Circuit Split Deepens on Sham Marriage Rulings

matrimonialverification October 18, 2012 0

By JOSEPH CELENTINO

courthousenews

A federal judge should review a suspected green card marriage, the 7th Circuit ruled, deepening a circuit split over the extent of judicial review in such cases.
Trinidad Kierulf Klene entered the United States in 1994 and married Carl Klene two years later. The Department of Homeland Security granted her permanent resident status based on marriage in 2001. A year later, the couple divorced.

 


After U.S. Citizenship and Immigration Services denied Klene’s citizenship application in 2006, she filed suit under 8 U.S.C. §1421(c).
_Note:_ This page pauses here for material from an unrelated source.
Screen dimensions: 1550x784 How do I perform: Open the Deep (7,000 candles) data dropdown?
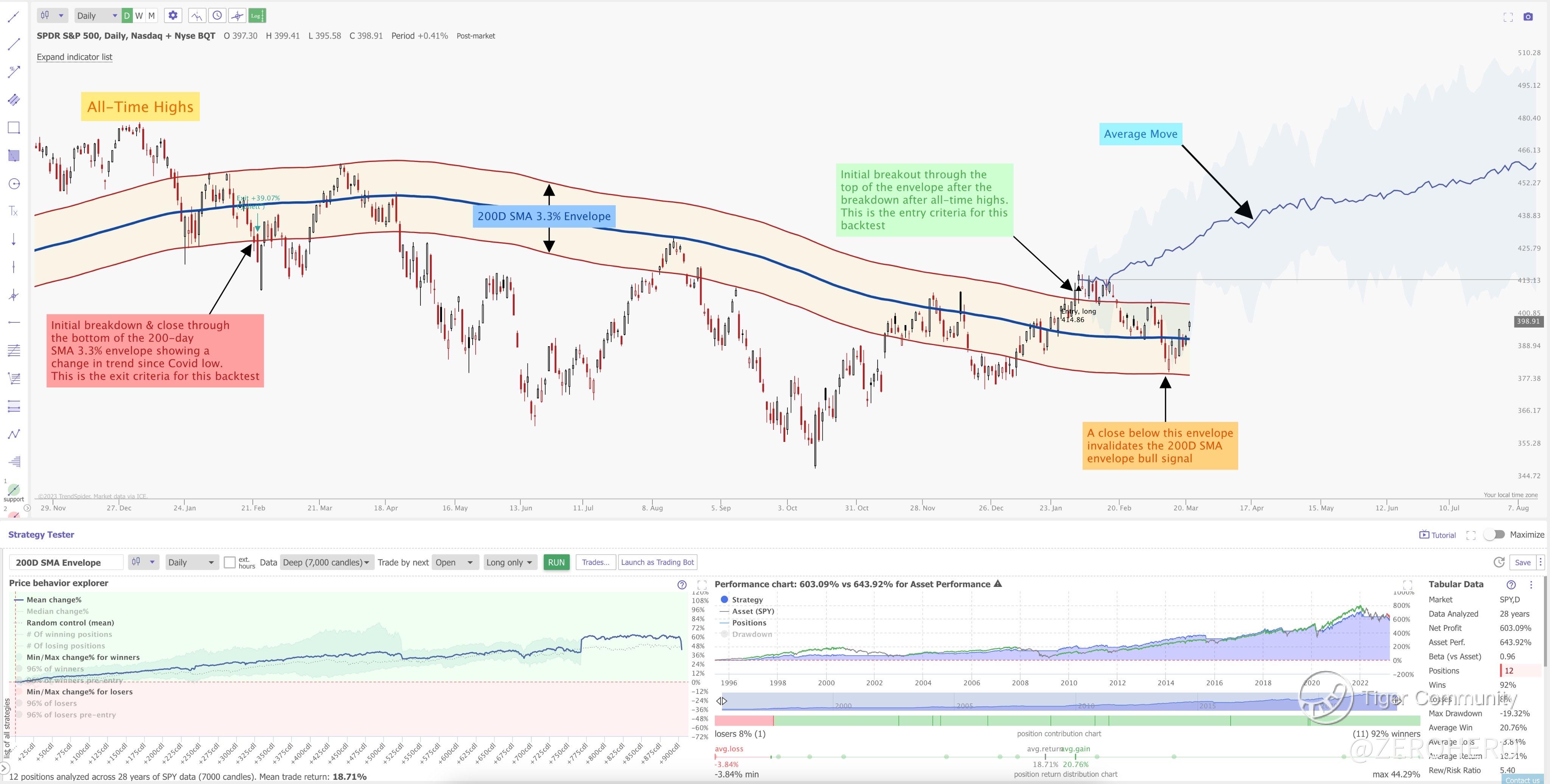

The statute authorizes federal judges to independently assess an alien’s entitlement to citizenship.
While her suit was pending, Immigration Services initiated removal proceedings against Klene and asked U.S. District Judge James Zagel to dismiss the suit, arguing that removal proceedings denied the court subject-matter jurisdiction.
Zagel agreed, citing jurisdiction-stripping precedent from the 2nd and 5th Circuits.
But the 7th Circuit reversed Friday, addressing each of the four distinct approaches that federal appeals courts have applied.
The eight-page ruling first rejected the 10th Circuit’s reasoning that the start of administrative proceeding moot §1421(c) judicial proceedings.
“There is undoubtedly a concrete, ongoing controversy between Klene and the agency about whether her marriage was fraudulent,” Chief Judge Frank Easterbrook wrote for a three-judge panel. “If Klene is right, she can become a citizen; if the agency is right, Klene will not be naturalized and likely must leave the United States.”
The 7th also diverged from the 4th and 5th Circuits, finding that subject-matter jurisdiction still exists under the statute.
“Jurisdiction concerns the tribunal’s power to hear a case and decide what the law requires,” he wrote. “Congress has authorized district courts to decide whether aliens are entitled to naturalization. No more is necessary for subject-matter jurisdiction.”
Finally, challenging rulings by the 2nd, 6th and 9th Circuits, Easterbrook determined that the statute does not bar federal judges from providing a remedy in the form of a declaratory judgment of entitlement to citizenship.
“A declaratory judgment of entitlement to citizenship would not violate §1429, because it would not order the attorney general to naturalize the alien while a removal proceeding was ongoing,” the decision states. “And a declaratory judgment in the alien’s favor (for example, a judgment declaring that Klene’s marriage was bona fide) would bring the removal proceeding to a prompt.”
The decision brings the 7th Circuit in line with the 3rd Circuit, which released its ruling last March in Gonzalez v. Secretary of Homeland Security.
Easterbrook cautioned: “The existence of overlapping proceedings does not diminish a district court’s power but does present a question on which the judge should exercise sound discretion. A judge asked to enter a declaratory judgment that as a practical matter will dispose of some other case should consider whether a multi-track course of litigation is the best way to resolve the dispute.”
Klene would have been entitled to appeal the results of the agency removal proceedings, but deferential review makes successful appeals of this type rare.
The 7th Circuit said Zagel can either rule on the merits or wait for resolution of Klene’s removal proceedings.